_PROVIDED TEXT_
>> start
Irony — and humour — has never been the strong suit of zealots.
Which is why the earnest organizers behind a campaign to impeach newly minted President Donald Trump — before he's had a chance to do anything — call themselves Free Speech for People.
Like many Trump haters — which includes most of the media, academia and political elites from both the Democrat and Republican parties — the only speech they think should be “free” is speech they agree with.
This anti-Trump hysteria — which lasted the entire election campaign and continues unabated — makes you think the world is about to end. Indeed, if you were to believe what so many “experts” are saying, this column may be the last I'll ever write and the last you'll ever read because, alas, we are all doomed.
Perhaps we are. I think not. But there is no doubt that Trumpism will shake up the status quo.
The Toronto Star was so shaken by Trump's inauguration — in keeping with its' serial Trump bashing — it ran a rare front-page editorial warning us of its apparently grave dangers.
Globe columnist John Ibbitson — who normally is more sensible about these things — wrote a column headlined: “We should fear this swaggering President.”
He — and others like him — knock Trump for what he characterizes as Trump's “belligerent, populist, dangerously protectionist inaugural address.”
Really? Most politicians come under fire for running on one platform and governing on another. But Trump — who, if nothing else, was clear about his intentions — actually thrives on being belligerent, populist and favouring radical protectionism.
He ran — and won — on all these things, against the combined muscle of the great Establishment, and it seems he actually meant it. Imagine. No wonder the nay-sayers are in panic mode.
When Trump first emerged as a candidate I didn't think he had a chance. In the end, however, choosing between Trump and Hillary Clinton was tantamount to choosing between arsenic and hemlock. Pick your poison.
But he has been elected, yet much of the media and the old political elites still can't accept it. They continue to argue that his victory isn't valid. Well, it is. Yes, Clinton won the popular vote, but so what? What counts is the electoral college vote. And Trump won that going away.
>> end
_PROBLEM SET_
1: In the column about Trump, what headline did Globe columnist John Ibbitson give his column?
2: In the listing, from its first line through the line with "(x=503, y=337)", change "dropdown" to "menu" and give back only those lines, with everything else left as it is.
The listing that comes next is unrelated to the column about Trump.

_RECORDS SUPPLIED_
>> start
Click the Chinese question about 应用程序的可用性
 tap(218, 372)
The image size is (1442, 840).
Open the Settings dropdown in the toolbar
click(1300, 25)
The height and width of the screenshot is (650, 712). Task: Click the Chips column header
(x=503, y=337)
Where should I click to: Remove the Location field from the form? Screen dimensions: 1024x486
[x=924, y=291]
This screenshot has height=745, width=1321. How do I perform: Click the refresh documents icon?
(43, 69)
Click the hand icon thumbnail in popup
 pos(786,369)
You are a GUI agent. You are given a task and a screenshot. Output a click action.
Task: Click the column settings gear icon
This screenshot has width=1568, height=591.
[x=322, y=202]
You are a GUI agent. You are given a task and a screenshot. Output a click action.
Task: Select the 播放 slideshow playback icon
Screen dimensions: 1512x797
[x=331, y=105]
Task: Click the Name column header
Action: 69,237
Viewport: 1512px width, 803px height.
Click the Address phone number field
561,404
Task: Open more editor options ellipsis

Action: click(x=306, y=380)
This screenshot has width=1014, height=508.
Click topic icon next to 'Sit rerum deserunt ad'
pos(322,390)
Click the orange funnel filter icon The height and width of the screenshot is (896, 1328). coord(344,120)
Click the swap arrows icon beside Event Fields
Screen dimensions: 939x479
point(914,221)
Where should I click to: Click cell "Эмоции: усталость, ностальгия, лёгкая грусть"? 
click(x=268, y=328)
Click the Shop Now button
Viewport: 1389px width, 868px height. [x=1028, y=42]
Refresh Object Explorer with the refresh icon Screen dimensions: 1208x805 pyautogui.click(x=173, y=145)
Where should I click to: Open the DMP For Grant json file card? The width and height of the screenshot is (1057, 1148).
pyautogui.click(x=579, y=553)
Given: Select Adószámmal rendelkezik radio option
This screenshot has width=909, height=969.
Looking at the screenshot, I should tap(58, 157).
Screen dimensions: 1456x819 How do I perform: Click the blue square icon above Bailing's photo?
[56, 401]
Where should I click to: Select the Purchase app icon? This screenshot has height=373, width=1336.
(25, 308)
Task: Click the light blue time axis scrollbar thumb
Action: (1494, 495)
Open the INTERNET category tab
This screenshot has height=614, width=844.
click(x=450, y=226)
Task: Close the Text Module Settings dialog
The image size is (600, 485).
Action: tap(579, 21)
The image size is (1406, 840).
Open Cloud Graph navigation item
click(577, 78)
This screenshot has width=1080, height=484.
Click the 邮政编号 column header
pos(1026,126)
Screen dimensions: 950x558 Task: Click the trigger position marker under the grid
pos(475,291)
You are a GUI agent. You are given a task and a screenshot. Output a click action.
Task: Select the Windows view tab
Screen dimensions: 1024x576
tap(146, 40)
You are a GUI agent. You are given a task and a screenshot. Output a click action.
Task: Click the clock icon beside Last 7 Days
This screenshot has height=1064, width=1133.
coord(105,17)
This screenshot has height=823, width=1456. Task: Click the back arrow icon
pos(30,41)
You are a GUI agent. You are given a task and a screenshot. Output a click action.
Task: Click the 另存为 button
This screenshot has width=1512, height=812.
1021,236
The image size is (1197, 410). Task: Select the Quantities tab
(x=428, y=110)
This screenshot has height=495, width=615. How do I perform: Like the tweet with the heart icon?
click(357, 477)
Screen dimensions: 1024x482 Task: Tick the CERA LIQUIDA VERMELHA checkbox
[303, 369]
>> end
_WRITTEN ANSWERS_
1: “We should fear this swaggering President.”

2:
Click the Chinese question about 应用程序的可用性
 tap(218, 372)
The image size is (1442, 840).
Open the Settings menu in the toolbar
click(1300, 25)
The height and width of the screenshot is (650, 712). Task: Click the Chips column header
(x=503, y=337)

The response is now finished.